The count was 1,043,207 barrels per day -- up from 971,760 in Sepetember.
"That's a 7 1/2 increase," said state Mineral Resources Director Lynn Helms at his monthly "Director's Cut" briefing. Helms attributed the increase to better oil prices.
"The oil price in October went above $40 a barrel for the first time since june, 2015," Helms said. "For the first time in 18 months, we saw sustained plus-$40 prices for North Dakota sweet crude."
But Helms said he doesn't expect the production numbers to stay above teh million-per-day mark. The reason: cold weather.
"We're not going to see a lot of those idle wells put on production," Helms said. "The weather is going to discourage operators from fracking and putting workover rigs in the field."

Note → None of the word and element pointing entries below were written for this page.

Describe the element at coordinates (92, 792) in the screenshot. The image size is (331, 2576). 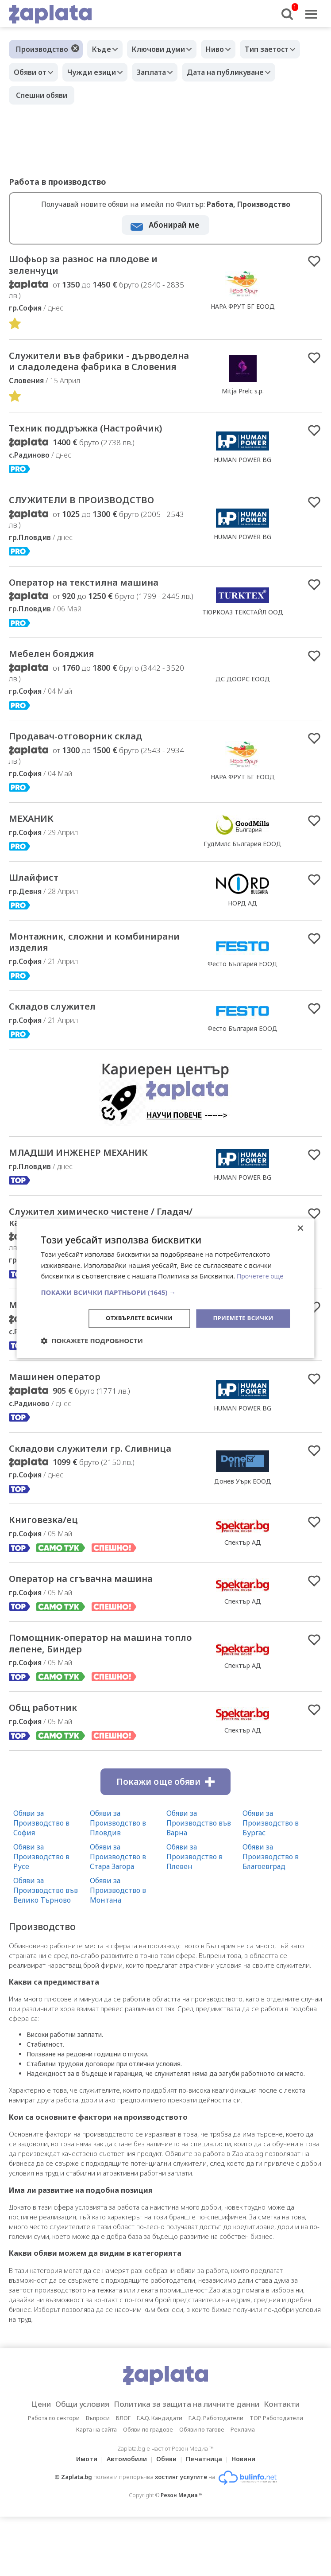
I see `Продавач-отговорник склад` at that location.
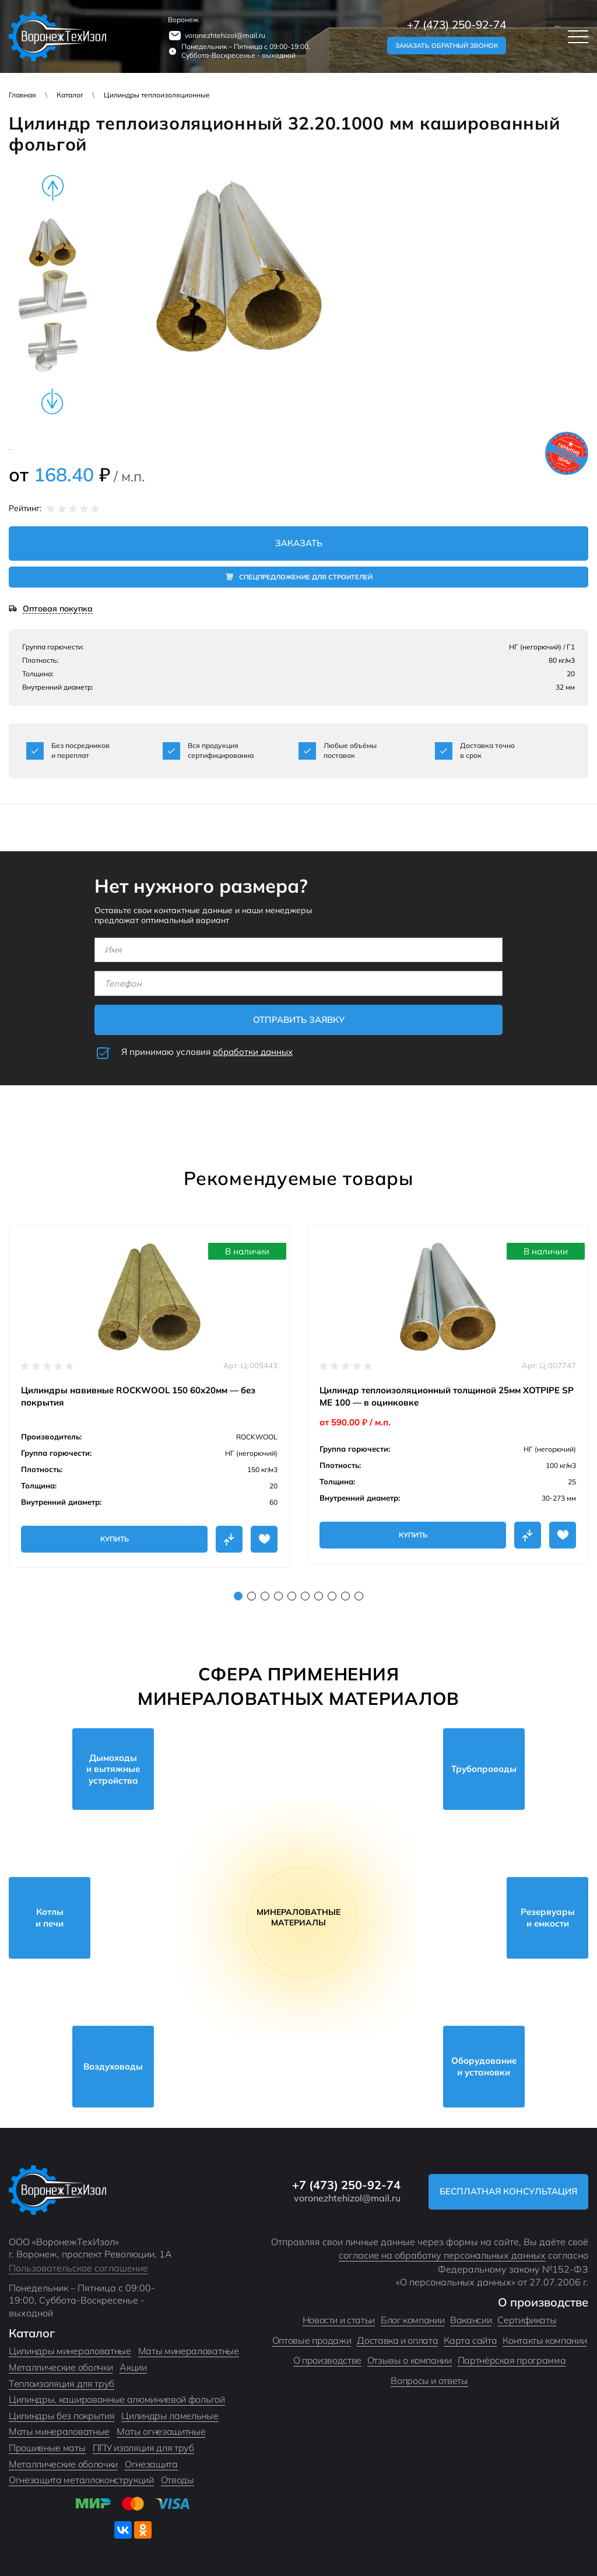 Image resolution: width=597 pixels, height=2576 pixels. What do you see at coordinates (429, 2380) in the screenshot?
I see `Вопросы и ответы` at bounding box center [429, 2380].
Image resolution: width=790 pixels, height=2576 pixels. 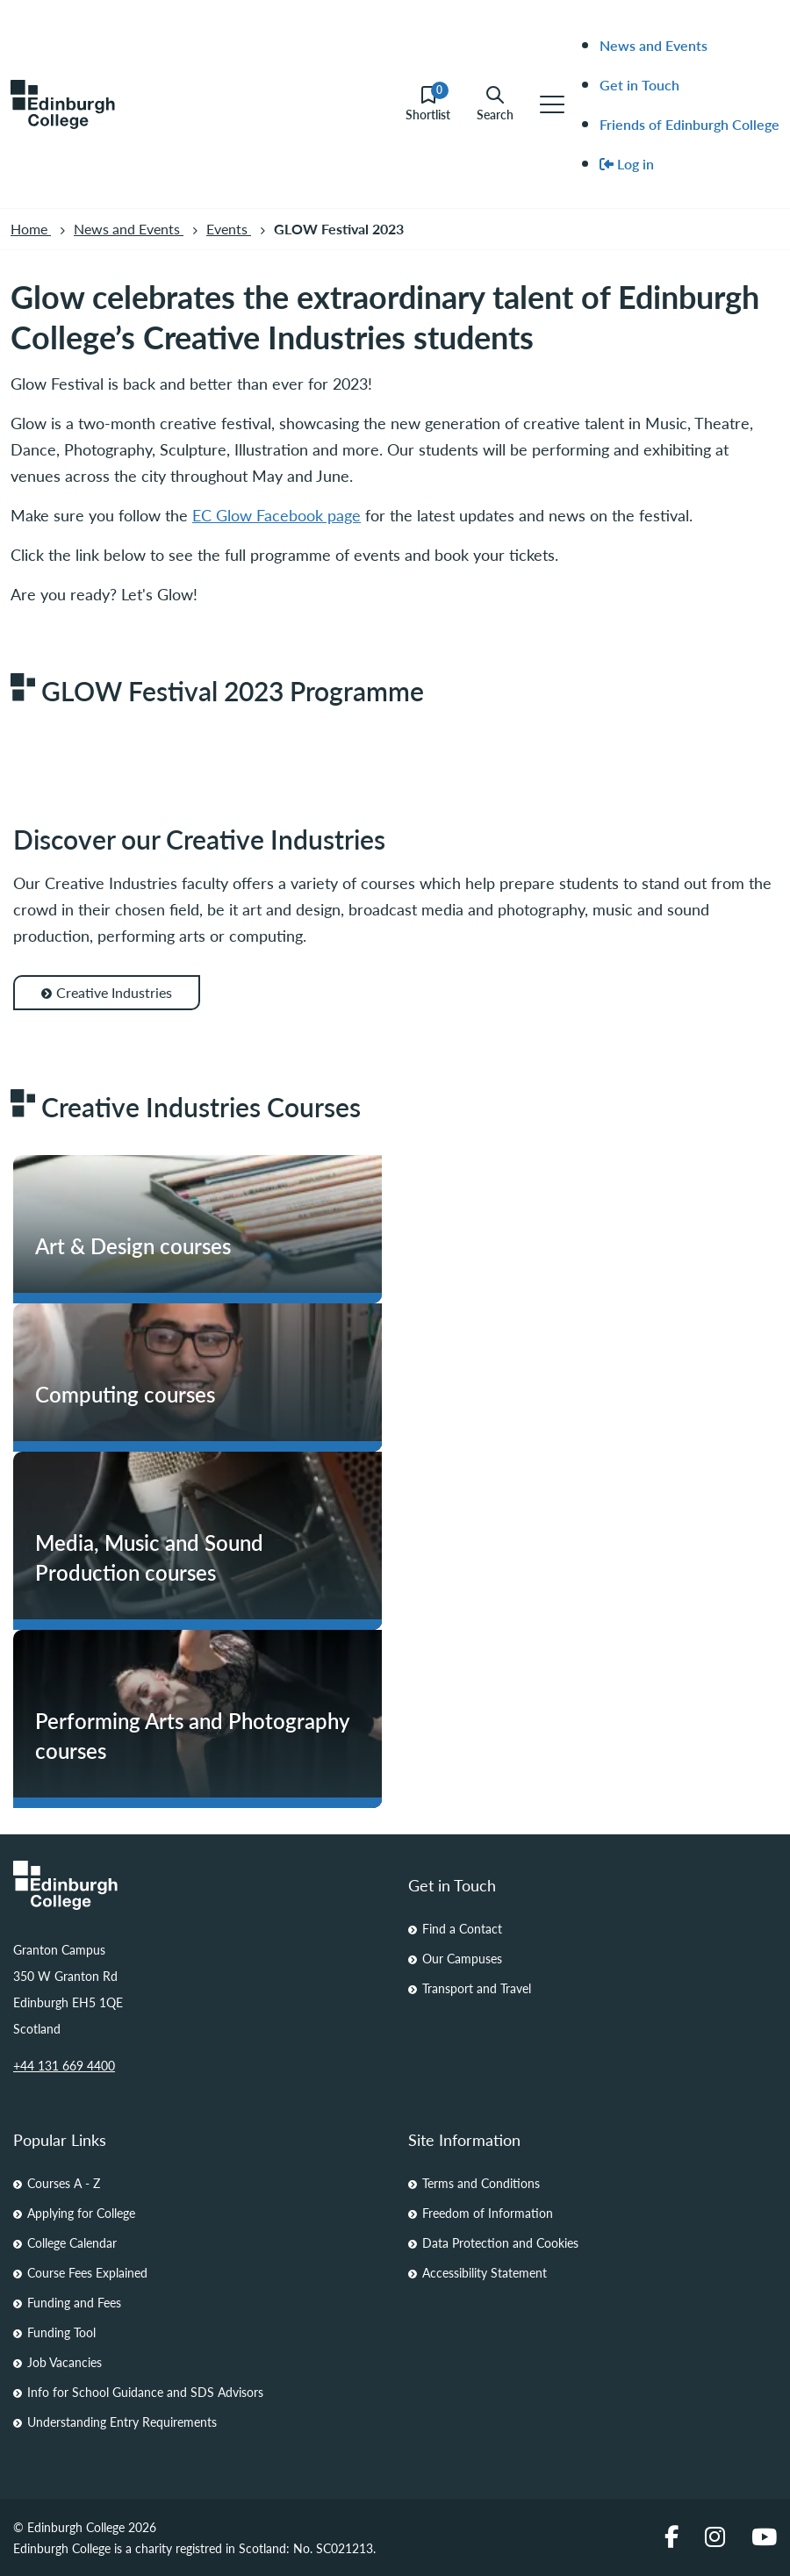 What do you see at coordinates (61, 2332) in the screenshot?
I see `Funding Tool` at bounding box center [61, 2332].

There was one concern in the monthly report – natural gas flaring rose to 15 percent. State pipeline authority director Justin Kringstad said a big reason for that was the planned temporary shutdown of the Alliance natural gas pipeline during several days in August. That pipeline originates in Canada.
"During that outage, which took place from Oct. 12th to Oct. 20th, the entire Alliance pipeline system was shut down," Kringstad said.
That included the Prairie Rose and Tioga Lateral connecting lines. And Kringstad said wells in Mountrail County were forced to flare that gas. He said that should no longer be an issue.